In this example, we define a User table with columns for id, name, and country. We then use filter_by to retrieve all users with the name ‘Deb’. The filter_by method takes keyword arguments, where the column names are the keywords and the values are the desired values to match.

Equivalent Usage with filter

The same query can be accomplished using the filter method, which allows for more complex expressions. Instead of using kwargs, you can use the == equality operator, which has been overloaded on the column objects. Here’s an example:

result = session.query(User).filter(User.name == 'Deb').all()
print(result)

This code snippet achieves the same result as the previous example, but it uses filter with the == operator to compare the name column with the value ‘Deb’.

Advanced Queries with filter

The filter method provides more flexibility and power when it comes to constructing complex queries.
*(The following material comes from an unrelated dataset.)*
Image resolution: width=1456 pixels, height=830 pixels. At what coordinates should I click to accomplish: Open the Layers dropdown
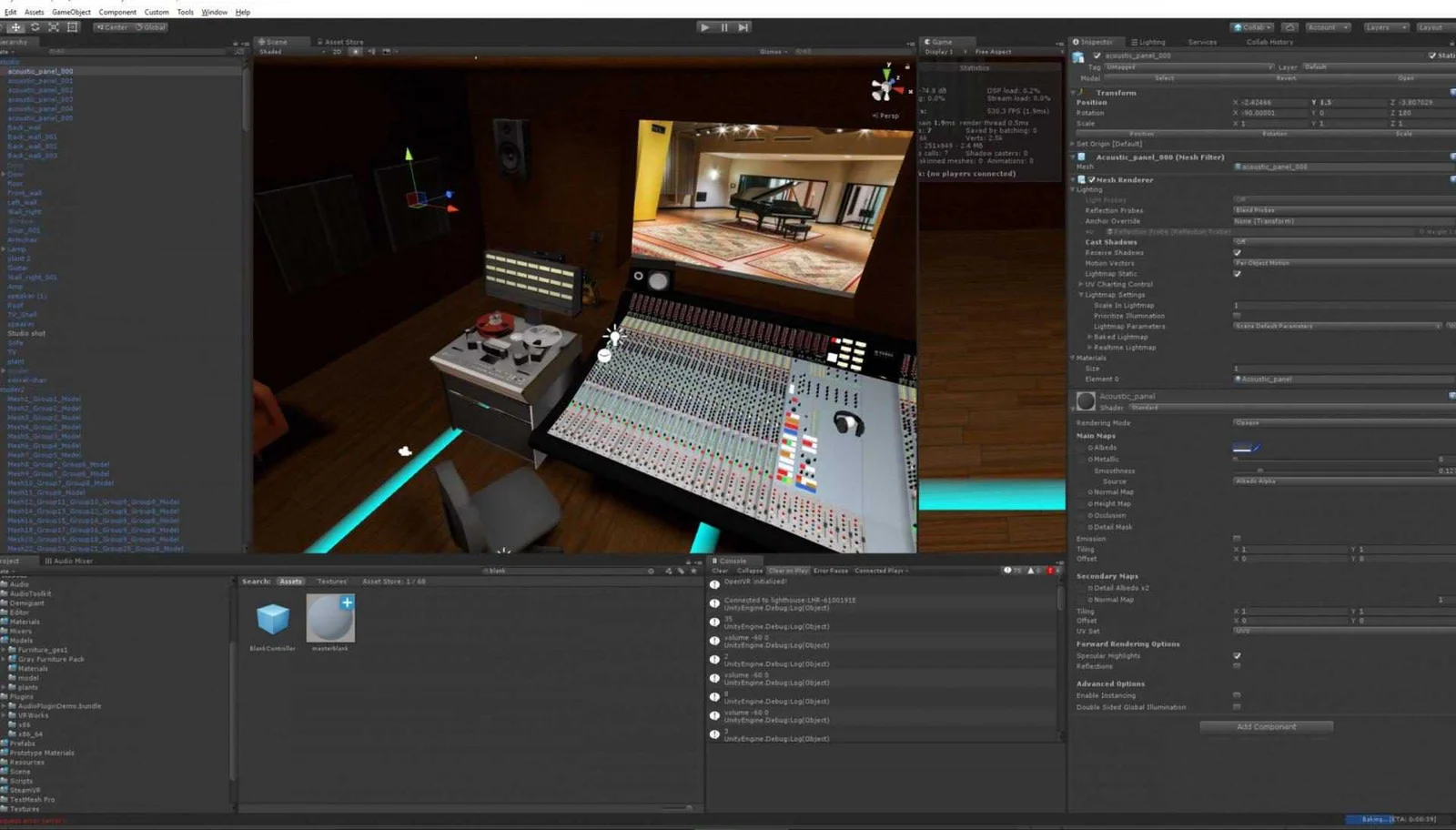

You can use logical operators like or_ and and_ to combine multiple conditions. Here’s an example:

from sqlalchemy import or_

result = session.query(User).filter(or_(User.name == 'Roy', User.country == 'Canada')).all()
print(result)

In this case, we use the or_ operator to retrieve users whose name is ‘Roy’ or whose country is ‘Canada’. The filter method allows you to chain multiple conditions together to create more sophisticated queries.

Combining filter_by and filter

You can also combine filter_by and filter methods to build even more targeted queries. Here’s an example:

result = session.query(User).filter_by(country='USA').filter(User.name.like('D%')).all()
print(result)

This query retrieves all users from the USA whose names start with the letter ‘D’. We first use filter_by to select users based on their country, and then we apply an additional filter condition to match names starting with ‘D’ using the like operator.